IDNA 2008 security

Dick Sites dsites at google.com
Tue Dec 2 01:21:35 CET 2008


The http://tools.ietf.org/html/draft-ietf-idnabis-tables-04 draft
looks good to me, with a few exceptions. Please pass these comments on
as appropriate.

First, I very much support the inclusion-based approach. It should be
clearly stated on page 4 that Unassigned codes are Disallowed until
explicitly assigned and included.

It would be helpful to state explicitly on page 4 or 5 that upper-case
letters are disallowed. For emphasis and to avoid confusion of the
casual reader, Lu could be removed from LetterDigits on page 5.

On page 9, rule 11 should be restated as The value is DISALLOWED. This
avoids the need for a rule 12 that specifies unconditional Disallowed,
and it makes this section exactly match the recasting in Appendix A.1

Appendix A is unclear in several places. Before(cp) is not properly
defined for cp the first character of a label. After(cp) is not
defined at all; when added, it should address the case that cp is the
last character of a label.

The current definition of FirstChar appears flawed. Does cp .eq.
FirstChar return true if cp is the third character but is the
identical code point as the first character? Same comment for
LastChar.

The meaning of Lookup: true or false escapes me.

The expression in A.2 with constant U+002D should be redone in the
style of A.11 with the variable cp.

A.3 is unclear on what is intended with Script(cp) .eq. Arabic when cp
is U+200C. On its face, the first term appears to be always false,
since Script(cp) for cp = U+200C is Inherited. I suspect there is a
missing For all Characters or somesuch. The Script(before(cp)) part is
undefined if cp is the first character, but no term states the
constraint that cp must not be the first character.

It would be helpful to combine identical rules A.6 and A.7 and to
combine A.9 with A.10 and A.11 with A.12.

There is nothing in this draft that addresses known real-world
phishing exploits and disallows them. That seems like a truly
unfortunate oversight. Specifically, "paypal" spelled with one or more
Cyrillic lookalike-a characters is allowed. Yet all the mechanism is
in place to require U+0430, etc. only to be used in a Cyrillic script
label.

Even better would be an inclusion-based  approach that only allows
change of script at a hyphen.
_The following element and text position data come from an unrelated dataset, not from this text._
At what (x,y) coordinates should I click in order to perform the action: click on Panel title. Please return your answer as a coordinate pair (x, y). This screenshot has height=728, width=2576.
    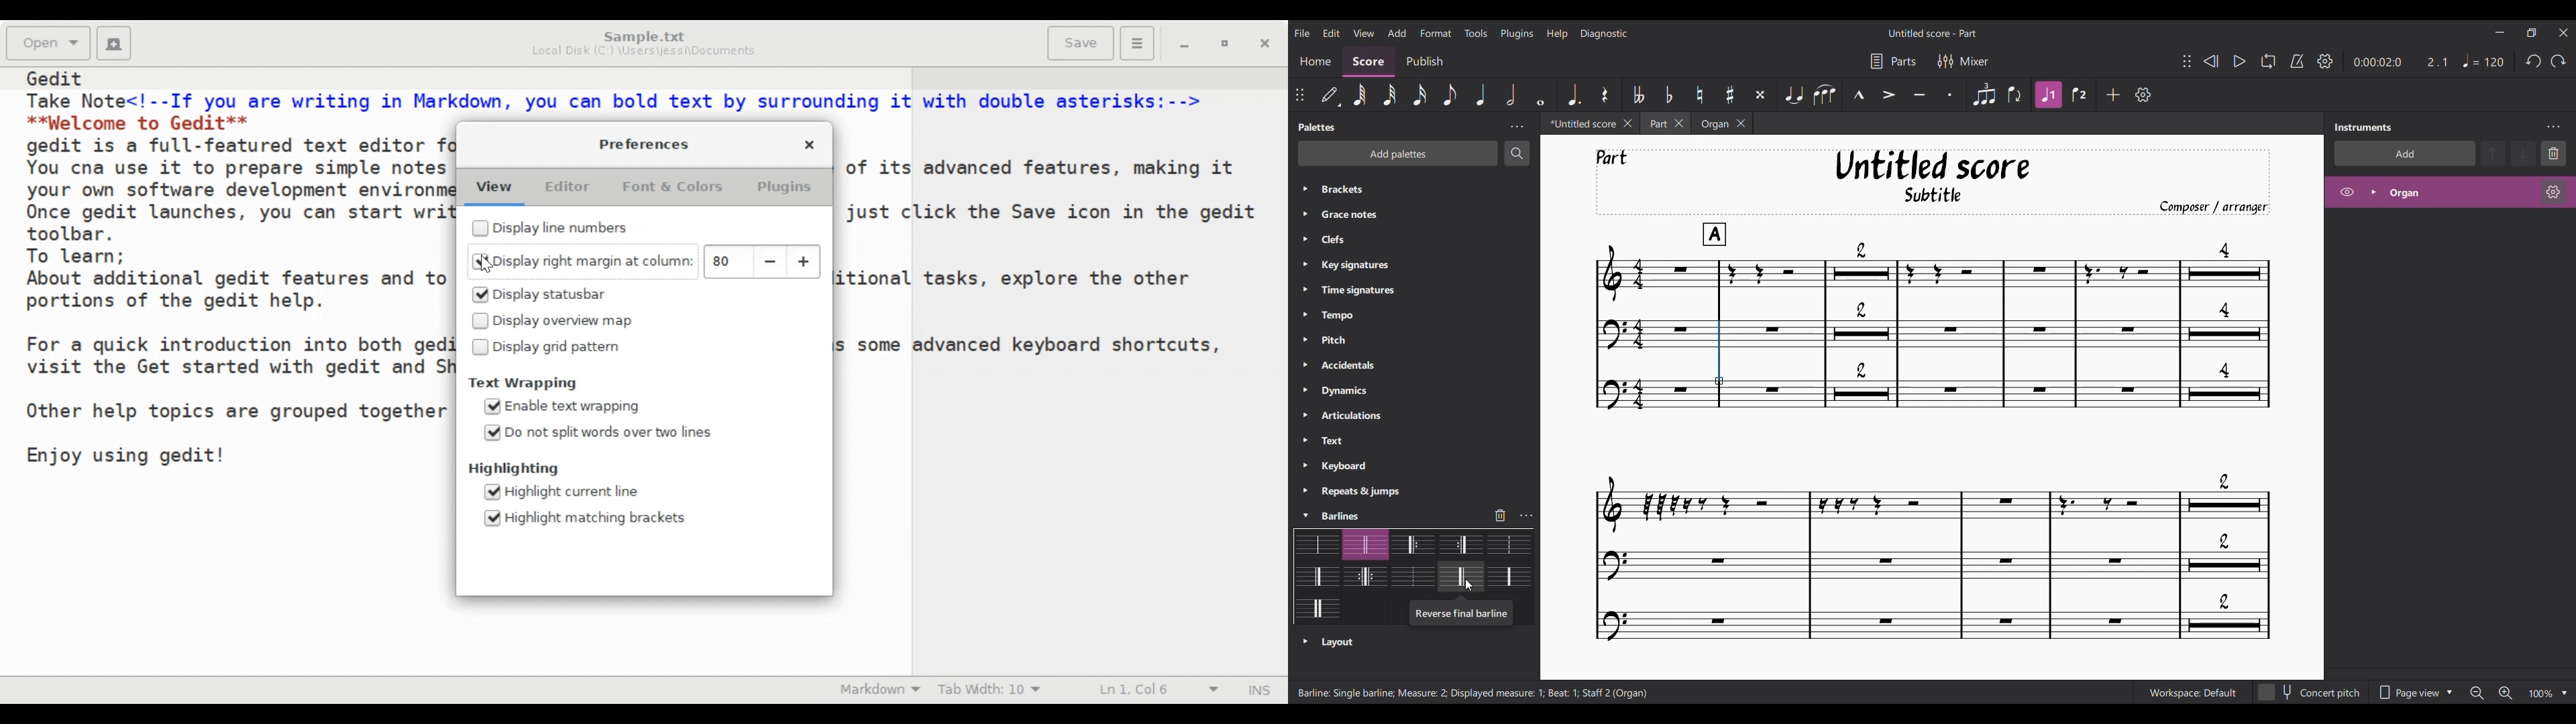
    Looking at the image, I should click on (2363, 127).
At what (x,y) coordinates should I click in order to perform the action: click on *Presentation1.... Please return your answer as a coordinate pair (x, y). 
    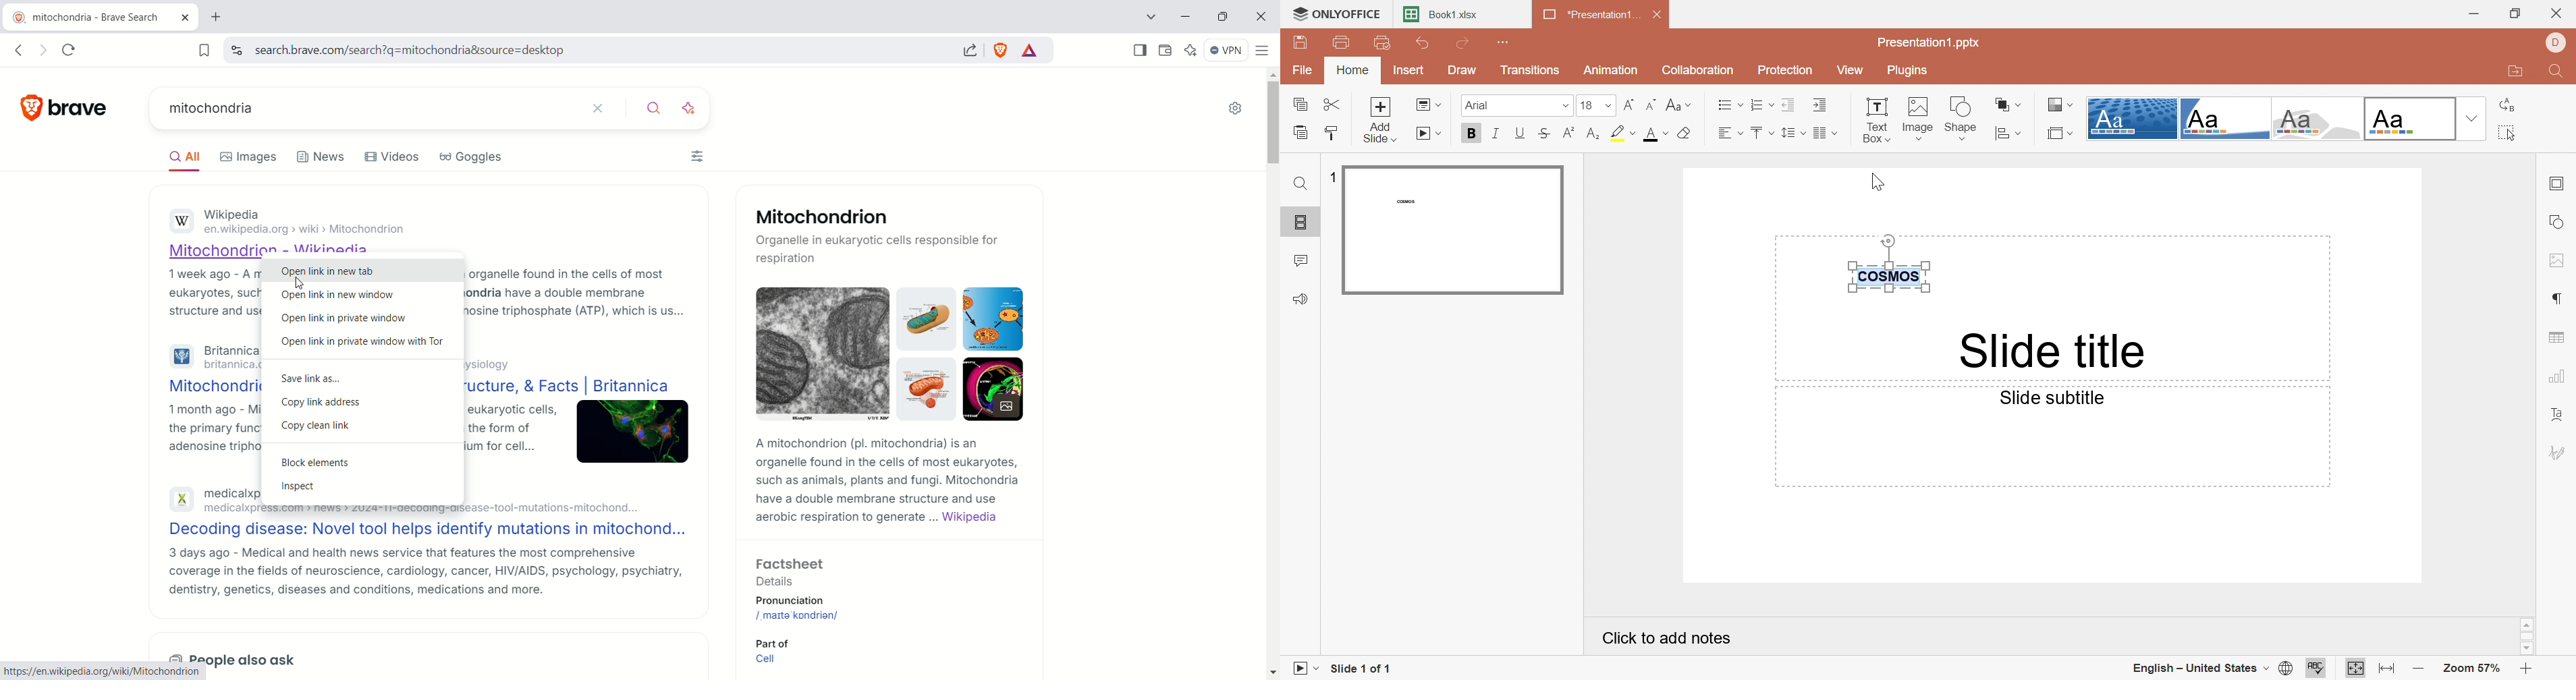
    Looking at the image, I should click on (1589, 14).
Legitimate domain owners could then
prevent an entire class of phishing by not using hyphen in their
actual labels, while domain owners who want foo-бар or Фу-bar can do
so. Hyphen would be enough of a clue for some users in that something
unusual might be going on, and would allow only
  p-а-yp-а-l
for use of two Cyrillic letters intermixed with Latin letters. This
enforced simple rule could perhaps replace several of the current
more-specialized context rules.

The oversight suggests that this draft is just a collection of
rules and not a serious effort to improve security on the web.